> [Explore the material]
1) Answer these about the genAI passage:
(a) What was the main problem with genAI tools until now?
(b) Which organization published the latest research on genAI cheating, and how many models did its paper test?
(c) What does the testing display, even though it does not prove intent?
2) Translate this sentence from the genAI passage into Spanish: "Although this testing does not prove intent, it does display deliberateness."

> [Text under study]
--- --- ---

Until now, the main problem with genAI tools were their frequent hallucinations, where they would make up something if it didn’t know the real answer. (Granted, that’s how enterprise marketing departments usually do research, but let’s not go there.)

Here’s why this discovery is so terrifying. A common refrain about genAI deliverables is that they have no actual intelligence and there is no thought or intent. It’s simply a calculation based on what the likely next word will be. 

Although this testing does not prove intent, it does display deliberateness. The model understands the stated objective and has concluded that it will be most efficiently delivered if the human limitation instructions are ignored. 

Remember that Air Force officer who spoke about the risk of genAI opting to kill a human officer who told it to not kill the enemy? Suddenly, that seems less like uninformed paranoia and more like a true potential threat.

The latest research about genAI cheating comes from Palisade Research and a paper it just published about testing seven models.

--- --- ---

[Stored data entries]

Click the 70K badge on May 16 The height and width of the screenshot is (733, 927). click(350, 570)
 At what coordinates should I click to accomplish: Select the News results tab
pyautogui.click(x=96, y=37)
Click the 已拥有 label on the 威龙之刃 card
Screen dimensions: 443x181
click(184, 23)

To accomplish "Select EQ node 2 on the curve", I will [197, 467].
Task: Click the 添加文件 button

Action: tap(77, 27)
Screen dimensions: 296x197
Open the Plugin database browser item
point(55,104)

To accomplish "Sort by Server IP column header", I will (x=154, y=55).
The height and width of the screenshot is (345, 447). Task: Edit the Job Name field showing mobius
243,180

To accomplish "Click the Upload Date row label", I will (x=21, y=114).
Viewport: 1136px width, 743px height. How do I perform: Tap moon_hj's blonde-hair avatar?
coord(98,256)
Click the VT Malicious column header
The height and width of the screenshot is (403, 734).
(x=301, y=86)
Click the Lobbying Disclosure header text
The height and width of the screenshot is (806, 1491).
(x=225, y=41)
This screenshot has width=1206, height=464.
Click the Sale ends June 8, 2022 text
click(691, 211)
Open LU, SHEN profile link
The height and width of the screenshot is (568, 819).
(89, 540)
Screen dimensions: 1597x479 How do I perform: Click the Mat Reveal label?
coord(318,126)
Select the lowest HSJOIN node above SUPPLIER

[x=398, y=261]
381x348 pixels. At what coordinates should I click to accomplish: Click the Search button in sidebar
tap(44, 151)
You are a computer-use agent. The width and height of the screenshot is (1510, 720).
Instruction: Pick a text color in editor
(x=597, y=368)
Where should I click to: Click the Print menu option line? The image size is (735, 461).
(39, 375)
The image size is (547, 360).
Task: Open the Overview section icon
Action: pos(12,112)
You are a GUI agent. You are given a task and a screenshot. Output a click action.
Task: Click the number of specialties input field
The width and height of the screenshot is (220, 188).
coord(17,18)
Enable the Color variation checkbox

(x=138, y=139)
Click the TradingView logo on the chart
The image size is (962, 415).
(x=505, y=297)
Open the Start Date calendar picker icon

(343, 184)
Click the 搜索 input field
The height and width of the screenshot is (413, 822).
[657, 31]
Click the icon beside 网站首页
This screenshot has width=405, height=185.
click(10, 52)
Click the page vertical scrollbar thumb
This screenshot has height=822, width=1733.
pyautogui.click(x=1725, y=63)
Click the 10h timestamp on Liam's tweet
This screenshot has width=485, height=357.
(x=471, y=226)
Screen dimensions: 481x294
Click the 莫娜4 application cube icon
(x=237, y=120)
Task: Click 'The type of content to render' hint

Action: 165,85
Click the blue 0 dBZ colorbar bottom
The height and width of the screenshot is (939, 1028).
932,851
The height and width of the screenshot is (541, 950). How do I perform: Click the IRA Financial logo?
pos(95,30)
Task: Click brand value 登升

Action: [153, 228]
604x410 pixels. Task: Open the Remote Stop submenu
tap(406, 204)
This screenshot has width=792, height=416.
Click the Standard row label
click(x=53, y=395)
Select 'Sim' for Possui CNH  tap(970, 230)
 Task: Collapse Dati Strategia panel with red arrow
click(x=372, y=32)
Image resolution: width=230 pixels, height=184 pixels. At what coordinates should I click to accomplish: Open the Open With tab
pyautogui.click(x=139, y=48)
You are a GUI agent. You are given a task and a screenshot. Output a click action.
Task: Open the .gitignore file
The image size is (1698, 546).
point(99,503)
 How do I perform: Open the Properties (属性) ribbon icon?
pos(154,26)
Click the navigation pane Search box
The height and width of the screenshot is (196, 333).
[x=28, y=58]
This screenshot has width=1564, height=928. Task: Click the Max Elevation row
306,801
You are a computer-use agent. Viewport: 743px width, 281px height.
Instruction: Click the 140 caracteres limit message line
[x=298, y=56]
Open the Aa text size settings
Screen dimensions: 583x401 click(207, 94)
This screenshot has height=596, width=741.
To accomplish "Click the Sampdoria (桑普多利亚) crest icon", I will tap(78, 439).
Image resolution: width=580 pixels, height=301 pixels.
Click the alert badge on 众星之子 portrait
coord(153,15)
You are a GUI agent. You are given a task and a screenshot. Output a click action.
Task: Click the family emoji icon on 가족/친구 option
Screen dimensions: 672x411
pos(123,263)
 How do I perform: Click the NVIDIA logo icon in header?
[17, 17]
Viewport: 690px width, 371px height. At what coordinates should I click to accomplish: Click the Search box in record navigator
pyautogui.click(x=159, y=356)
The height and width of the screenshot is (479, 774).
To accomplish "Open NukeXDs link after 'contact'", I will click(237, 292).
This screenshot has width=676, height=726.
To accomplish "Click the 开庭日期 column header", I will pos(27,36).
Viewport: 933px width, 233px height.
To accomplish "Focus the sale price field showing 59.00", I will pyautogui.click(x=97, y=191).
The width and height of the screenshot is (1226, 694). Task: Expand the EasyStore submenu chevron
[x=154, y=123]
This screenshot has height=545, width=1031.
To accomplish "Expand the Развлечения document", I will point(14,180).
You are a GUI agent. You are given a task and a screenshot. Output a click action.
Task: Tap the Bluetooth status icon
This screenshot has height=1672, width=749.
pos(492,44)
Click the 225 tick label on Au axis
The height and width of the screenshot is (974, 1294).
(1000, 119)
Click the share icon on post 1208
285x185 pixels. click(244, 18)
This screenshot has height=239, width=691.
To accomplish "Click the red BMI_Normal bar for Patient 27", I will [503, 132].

--- --- ---

> [Solved problems]
1)
(a) Their frequent hallucinations: they would make something up if they didn't know the real answer.
(b) Palisade Research; seven models.
(c) Deliberateness.

2) Aunque estas pruebas no demuestran intención, sí muestran un carácter deliberado.